___ Supplied records ___
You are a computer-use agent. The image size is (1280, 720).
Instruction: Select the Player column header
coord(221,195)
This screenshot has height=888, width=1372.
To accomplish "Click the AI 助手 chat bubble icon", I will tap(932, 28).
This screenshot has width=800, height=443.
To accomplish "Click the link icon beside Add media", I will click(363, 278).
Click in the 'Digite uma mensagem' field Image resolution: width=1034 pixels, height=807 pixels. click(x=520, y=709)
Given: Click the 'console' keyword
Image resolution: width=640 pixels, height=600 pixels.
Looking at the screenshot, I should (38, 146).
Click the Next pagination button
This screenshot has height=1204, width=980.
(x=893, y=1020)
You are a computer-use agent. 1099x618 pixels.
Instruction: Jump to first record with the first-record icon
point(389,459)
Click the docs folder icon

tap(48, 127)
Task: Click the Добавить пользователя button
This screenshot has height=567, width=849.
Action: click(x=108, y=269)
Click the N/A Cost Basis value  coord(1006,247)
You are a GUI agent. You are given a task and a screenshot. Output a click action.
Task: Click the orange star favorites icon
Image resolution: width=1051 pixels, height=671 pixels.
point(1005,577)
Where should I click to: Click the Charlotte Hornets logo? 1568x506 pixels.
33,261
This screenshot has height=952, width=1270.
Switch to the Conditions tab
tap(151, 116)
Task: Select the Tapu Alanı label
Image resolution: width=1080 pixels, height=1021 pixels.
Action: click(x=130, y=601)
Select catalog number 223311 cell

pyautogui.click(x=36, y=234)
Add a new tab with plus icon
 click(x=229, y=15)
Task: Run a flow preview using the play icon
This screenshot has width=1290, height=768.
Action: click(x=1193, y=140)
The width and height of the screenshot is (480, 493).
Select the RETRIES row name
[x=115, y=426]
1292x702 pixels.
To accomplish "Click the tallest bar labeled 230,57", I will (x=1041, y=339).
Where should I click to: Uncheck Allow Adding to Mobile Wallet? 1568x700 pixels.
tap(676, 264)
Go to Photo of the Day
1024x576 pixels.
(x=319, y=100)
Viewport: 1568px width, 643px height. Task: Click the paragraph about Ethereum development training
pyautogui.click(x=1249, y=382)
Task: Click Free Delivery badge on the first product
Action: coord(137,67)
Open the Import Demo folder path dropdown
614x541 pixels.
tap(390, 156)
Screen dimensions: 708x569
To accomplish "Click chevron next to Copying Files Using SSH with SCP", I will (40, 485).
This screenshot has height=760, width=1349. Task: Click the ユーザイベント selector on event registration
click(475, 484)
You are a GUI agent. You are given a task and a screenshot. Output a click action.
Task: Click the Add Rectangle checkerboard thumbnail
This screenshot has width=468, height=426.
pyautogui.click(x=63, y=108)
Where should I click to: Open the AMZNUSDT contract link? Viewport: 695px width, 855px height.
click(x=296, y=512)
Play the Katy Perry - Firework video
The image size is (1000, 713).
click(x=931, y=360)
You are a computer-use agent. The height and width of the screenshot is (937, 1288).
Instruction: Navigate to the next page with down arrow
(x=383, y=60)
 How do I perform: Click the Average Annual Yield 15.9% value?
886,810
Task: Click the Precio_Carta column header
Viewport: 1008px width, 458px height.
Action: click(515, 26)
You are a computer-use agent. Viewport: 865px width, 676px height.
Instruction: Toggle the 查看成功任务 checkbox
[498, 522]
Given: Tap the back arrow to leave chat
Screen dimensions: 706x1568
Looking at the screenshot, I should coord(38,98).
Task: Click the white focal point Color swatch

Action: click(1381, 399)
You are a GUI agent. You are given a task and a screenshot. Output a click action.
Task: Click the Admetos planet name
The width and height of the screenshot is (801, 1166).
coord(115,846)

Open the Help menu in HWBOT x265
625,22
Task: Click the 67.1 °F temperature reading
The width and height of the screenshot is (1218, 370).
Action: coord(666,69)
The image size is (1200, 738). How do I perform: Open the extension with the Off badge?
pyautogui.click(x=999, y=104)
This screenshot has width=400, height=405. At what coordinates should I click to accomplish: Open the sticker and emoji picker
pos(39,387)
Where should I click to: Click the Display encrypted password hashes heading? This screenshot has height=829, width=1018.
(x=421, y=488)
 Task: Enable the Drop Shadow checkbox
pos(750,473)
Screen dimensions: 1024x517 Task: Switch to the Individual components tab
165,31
___
_Task objective_: Word for word, repeat every record.

_Solved exercise_:
You are a computer-use agent. The image size is (1280, 720).
Instruction: Select the Player column header
coord(221,195)
This screenshot has height=888, width=1372.
To accomplish "Click the AI 助手 chat bubble icon", I will tap(932, 28).
This screenshot has width=800, height=443.
To accomplish "Click the link icon beside Add media", I will click(363, 278).
Click in the 'Digite uma mensagem' field Image resolution: width=1034 pixels, height=807 pixels. click(x=520, y=709)
Given: Click the 'console' keyword
Image resolution: width=640 pixels, height=600 pixels.
Looking at the screenshot, I should (38, 146).
Click the Next pagination button
This screenshot has height=1204, width=980.
(x=893, y=1020)
You are a computer-use agent. 1099x618 pixels.
Instruction: Jump to first record with the first-record icon
point(389,459)
Click the docs folder icon

tap(48, 127)
Task: Click the Добавить пользователя button
This screenshot has height=567, width=849.
Action: click(x=108, y=269)
Click the N/A Cost Basis value  coord(1006,247)
You are a GUI agent. You are given a task and a screenshot. Output a click action.
Task: Click the orange star favorites icon
Image resolution: width=1051 pixels, height=671 pixels.
point(1005,577)
Where should I click to: Click the Charlotte Hornets logo? 1568x506 pixels.
33,261
This screenshot has height=952, width=1270.
Switch to the Conditions tab
tap(151, 116)
Task: Select the Tapu Alanı label
Image resolution: width=1080 pixels, height=1021 pixels.
Action: click(x=130, y=601)
Select catalog number 223311 cell

pyautogui.click(x=36, y=234)
Add a new tab with plus icon
 click(x=229, y=15)
Task: Run a flow preview using the play icon
This screenshot has width=1290, height=768.
Action: click(x=1193, y=140)
The width and height of the screenshot is (480, 493).
Select the RETRIES row name
[x=115, y=426]
1292x702 pixels.
To accomplish "Click the tallest bar labeled 230,57", I will (x=1041, y=339).
Where should I click to: Uncheck Allow Adding to Mobile Wallet? 1568x700 pixels.
tap(676, 264)
Go to Photo of the Day
1024x576 pixels.
(x=319, y=100)
Viewport: 1568px width, 643px height. Task: Click the paragraph about Ethereum development training
pyautogui.click(x=1249, y=382)
Task: Click Free Delivery badge on the first product
Action: coord(137,67)
Open the Import Demo folder path dropdown
614x541 pixels.
tap(390, 156)
Screen dimensions: 708x569
To accomplish "Click chevron next to Copying Files Using SSH with SCP", I will (40, 485).
This screenshot has height=760, width=1349. Task: Click the ユーザイベント selector on event registration
click(475, 484)
You are a GUI agent. You are given a task and a screenshot. Output a click action.
Task: Click the Add Rectangle checkerboard thumbnail
This screenshot has width=468, height=426.
pyautogui.click(x=63, y=108)
Where should I click to: Open the AMZNUSDT contract link? Viewport: 695px width, 855px height.
click(x=296, y=512)
Play the Katy Perry - Firework video
The image size is (1000, 713).
click(x=931, y=360)
You are a computer-use agent. The height and width of the screenshot is (937, 1288).
Instruction: Navigate to the next page with down arrow
(x=383, y=60)
 How do I perform: Click the Average Annual Yield 15.9% value?
886,810
Task: Click the Precio_Carta column header
Viewport: 1008px width, 458px height.
Action: click(515, 26)
You are a computer-use agent. Viewport: 865px width, 676px height.
Instruction: Toggle the 查看成功任务 checkbox
[498, 522]
Given: Tap the back arrow to leave chat
Screen dimensions: 706x1568
Looking at the screenshot, I should coord(38,98).
Task: Click the white focal point Color swatch

Action: click(1381, 399)
You are a GUI agent. You are given a task and a screenshot. Output a click action.
Task: Click the Admetos planet name
The width and height of the screenshot is (801, 1166).
coord(115,846)

Open the Help menu in HWBOT x265
625,22
Task: Click the 67.1 °F temperature reading
The width and height of the screenshot is (1218, 370).
Action: coord(666,69)
The image size is (1200, 738). How do I perform: Open the extension with the Off badge?
pyautogui.click(x=999, y=104)
This screenshot has width=400, height=405. At what coordinates should I click to accomplish: Open the sticker and emoji picker
pos(39,387)
Where should I click to: Click the Display encrypted password hashes heading? This screenshot has height=829, width=1018.
(x=421, y=488)
 Task: Enable the Drop Shadow checkbox
pos(750,473)
Screen dimensions: 1024x517 Task: Switch to the Individual components tab
165,31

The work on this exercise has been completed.